Monday, August 17, 2009

Hospitals are the Principal Driver of Health Care Inflation

In Friday’s discussion, I noted that statistical data revealed that the largest share of increased national health expenditures can be attributed to medical price inflation. At the same time, the smallest share can be attributed to value added.

As a result, a closer look at health care inflation is in order. Data provided by the U.S. Bureau of Labor Statistics reveals:

• Medical price inflation is not broad-based. Instead, a single sector is the major contributor. Both during the 2000-08 timeframe and during the very recent July 2008-July 2009 period, hospital and related services saw, by far, the largest price hikes.

• Professional services e.g., physician services, saw a slowdown in price increases during the July 2008-July 2009 timeframe, even as consumer prices overall fell.

The following tables provide a snapshot of medical price changes and overall changes in consumer prices.

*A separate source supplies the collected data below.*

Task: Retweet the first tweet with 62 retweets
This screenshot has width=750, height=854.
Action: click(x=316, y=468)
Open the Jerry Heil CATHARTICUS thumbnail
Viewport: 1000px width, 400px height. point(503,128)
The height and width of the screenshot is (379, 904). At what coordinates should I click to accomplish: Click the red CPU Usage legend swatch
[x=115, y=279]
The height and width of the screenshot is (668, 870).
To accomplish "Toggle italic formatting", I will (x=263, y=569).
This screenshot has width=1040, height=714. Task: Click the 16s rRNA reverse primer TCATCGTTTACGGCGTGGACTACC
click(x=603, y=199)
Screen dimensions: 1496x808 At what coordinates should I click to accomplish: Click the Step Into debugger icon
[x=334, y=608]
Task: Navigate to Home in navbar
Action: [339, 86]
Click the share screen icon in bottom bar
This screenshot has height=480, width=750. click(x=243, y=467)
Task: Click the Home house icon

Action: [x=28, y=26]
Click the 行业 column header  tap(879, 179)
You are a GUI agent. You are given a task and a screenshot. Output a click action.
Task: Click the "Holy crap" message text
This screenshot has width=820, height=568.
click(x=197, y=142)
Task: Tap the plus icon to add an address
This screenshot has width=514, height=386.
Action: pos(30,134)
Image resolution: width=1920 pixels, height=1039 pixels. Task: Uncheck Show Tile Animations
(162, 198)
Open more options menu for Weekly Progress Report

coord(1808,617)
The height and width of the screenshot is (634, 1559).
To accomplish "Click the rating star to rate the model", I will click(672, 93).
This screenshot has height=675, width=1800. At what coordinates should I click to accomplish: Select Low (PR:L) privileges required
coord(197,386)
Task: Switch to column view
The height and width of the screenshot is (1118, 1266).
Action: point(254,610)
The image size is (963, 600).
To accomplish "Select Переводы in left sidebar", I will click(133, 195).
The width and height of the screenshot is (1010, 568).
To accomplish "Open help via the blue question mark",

In sum, the key to taming medical price inflation likely depends on a fundamental restructuring of the nation’s hospitals so that the hospitals become more sensitive to overall economic developments and increase their overall productivity. Such a restructuring would entail states and localities making it easier for poorly-run hospitals to fail, better run hospitals to expand across state borders, and international hospitals to enter the U.S. market, among other things.